In the text below about large speech models, write out the passage starting at "Large speech languages" and ending at "previous models available.", swapping "LSMs" for "large speech models".

───── Text shown

Large speech languages and models
The IBM Watson® Speech to Text service supports a growing collection of Large Speech Models (LSMs) that improve the speech recognition capabilities of the service's previous-generation models. The model name is the locale, which consists of the
language code and the region or country code that is separated by a dash. For example, en-US
is for English that is spoken in the United states. LSMs are large models. They have a large number of trainable parameters and are trained
on large amounts of audio. Because of their large size, the large amounts of training material they are built on, and the state-of-the-art architecture and training recipe that is used to build them, these models deliver more transcription accuracy
compared to the previous models available.
You can use these models for both Telephony use cases and Broadband use cases.
Supported large speech model languages
The following table lists the large speech models that are available for each language.
Language | Model name | Status |
---|---|---|
English (Australian) | en-AU |
IBM Cloud 20 May 2024 IBM Cloud Pak for Data 12 June 2024 |
English (Indian) | en-IN |
IBM Cloud 20 May 2024 IBM Cloud Pak for Data 12 June 2024 |
English (United Kingdom) | en-GB |
IBM Cloud 20 May 2024 IBM Cloud Pak for Data 12 June 2024 |
English (United States) | en-US |
IBM Cloud 20 May 2024 IBM Cloud Pak for Data 12 June 2024 |
French (Canadian) | fr-CA |
IBM Cloud 20 May 2024 IBM Cloud Pak for Data 12 June 2024 |
French (France) | fr-FR |
IBM Cloud 20 May 2024 IBM Cloud Pak for Data 12 June 2024 |
German | de-DE |
IBM Cloud 19 Novemebr 2024 |
Japanese | ja-JP |
IBM Cloud 20 May 2024 IBM Cloud Pak for Data 12 June 2024 |
Portuguese (Brazilian) | pt-BR |
IBM Cloud 18 June 2024 IBM Cloud Pak for Data 23 August 2024 |
Portuguese (Portugal) | pt-PT |
IBM Cloud 23 August 2024 IBM Cloud Pak for Data 23 August 2024 |
Spanish (Castilian) | es-ES |
IBM Cloud 18 June 2024 IBM Cloud Pak for Data 23 August 2024 |
Spanish (Argentinian) | es-AR |
IBM Cloud 18 June 2024 IBM Cloud Pak for Data 23 August 2024 |
Spanish (Chilean) | es-CL |
IBM Cloud 18 June 2024 IBM Cloud Pak for Data 23 August 2024 |
Spanish (Colombian) | es-CO |
IBM Cloud 18 June 2024 IBM Cloud Pak for Data 23 August 2024 |
Spanish (Mexican) | es-MX |
IBM Cloud 18 June 2024 IBM Cloud Pak for Data 23 August 2024 |
Spanish (Peruvian) | es-PE |
IBM Cloud 18 June 2024 IBM Cloud Pak for Data 23 August 2024 |
Supported features for large speech models
The large speech models are supported for use with a large subset of the service's speech recognition features. In cases where a supported feature is restricted to certain languages, the same language restrictions usually apply to large speech models, previous-generation, and next-generation models.

──────────
───── Data

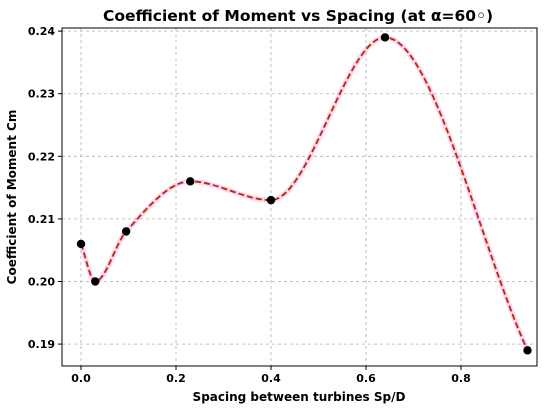  Describe the element at coordinates (42, 32) in the screenshot. I see `y-tick-label: 0.24` at that location.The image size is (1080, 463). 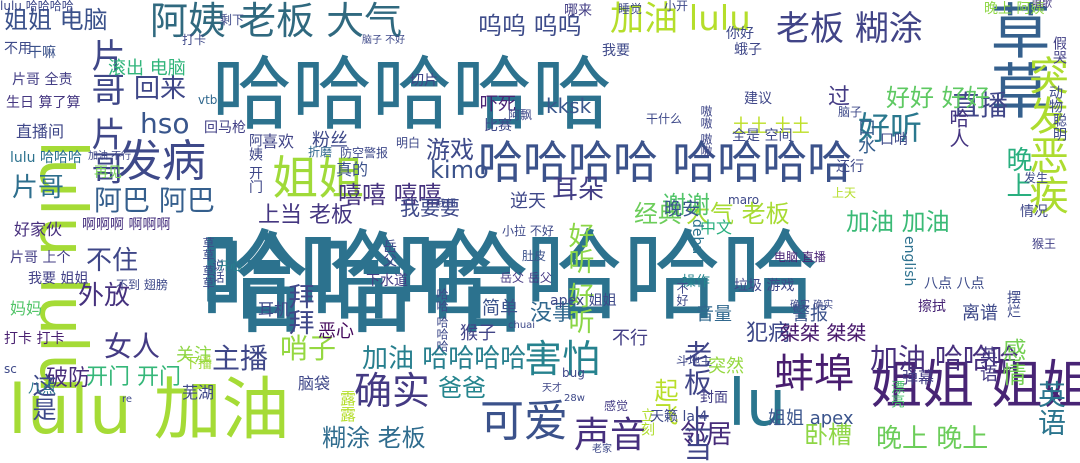 I want to click on cloud-word: 好好 好好, so click(x=938, y=98).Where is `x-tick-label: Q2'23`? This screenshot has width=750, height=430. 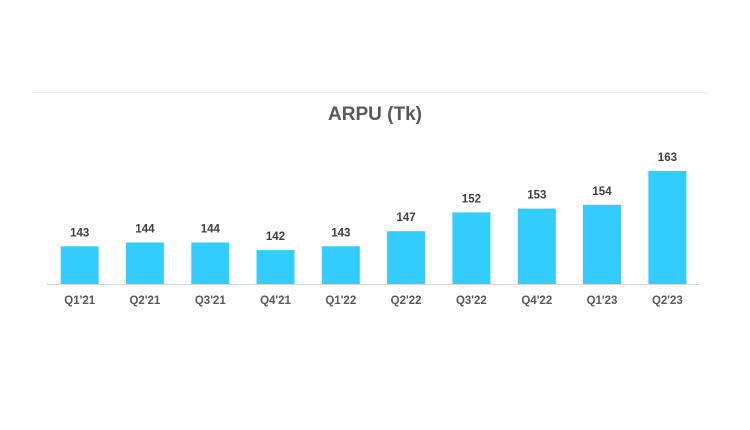
x-tick-label: Q2'23 is located at coordinates (668, 301).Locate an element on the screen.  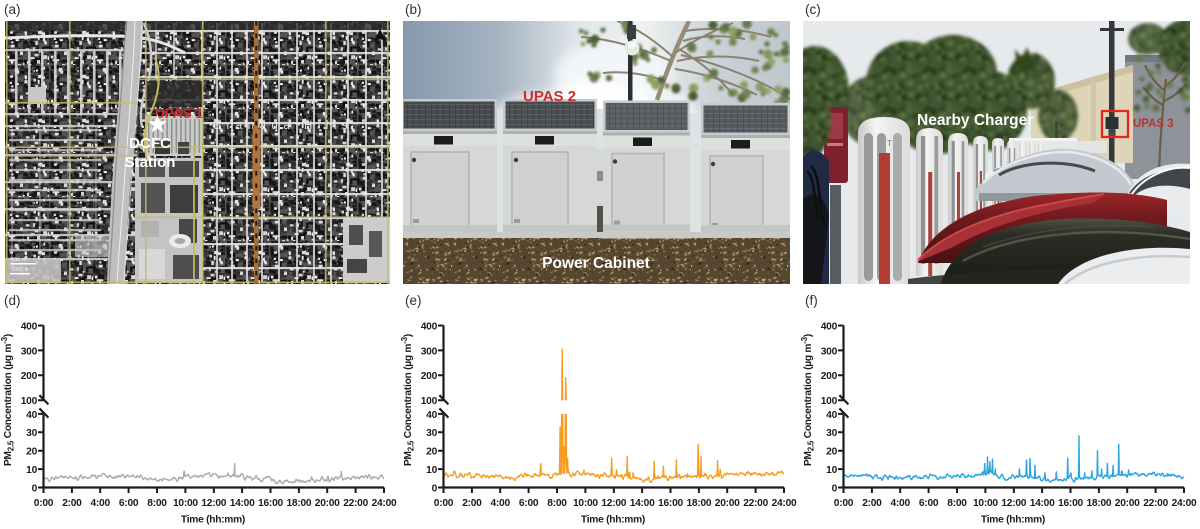
svg-text: UPAS 1 is located at coordinates (179, 114).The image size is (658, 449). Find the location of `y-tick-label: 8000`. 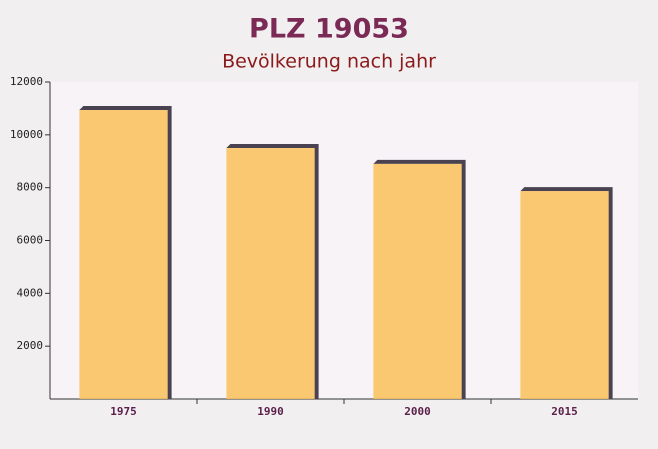

y-tick-label: 8000 is located at coordinates (30, 188).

──────────

■ Answer for this exercise:
Large speech languages and models
The IBM Watson® Speech to Text service supports a growing collection of Large Speech Models (large speech models) that improve the speech recognition capabilities of the service's previous-generation models. The model name is the locale, which consists of the
language code and the region or country code that is separated by a dash. For example, en-US
is for English that is spoken in the United states. large speech models are large models. They have a large number of trainable parameters and are trained
on large amounts of audio. Because of their large size, the large amounts of training material they are built on, and the state-of-the-art architecture and training recipe that is used to build them, these models deliver more transcription accuracy
compared to the previous models available.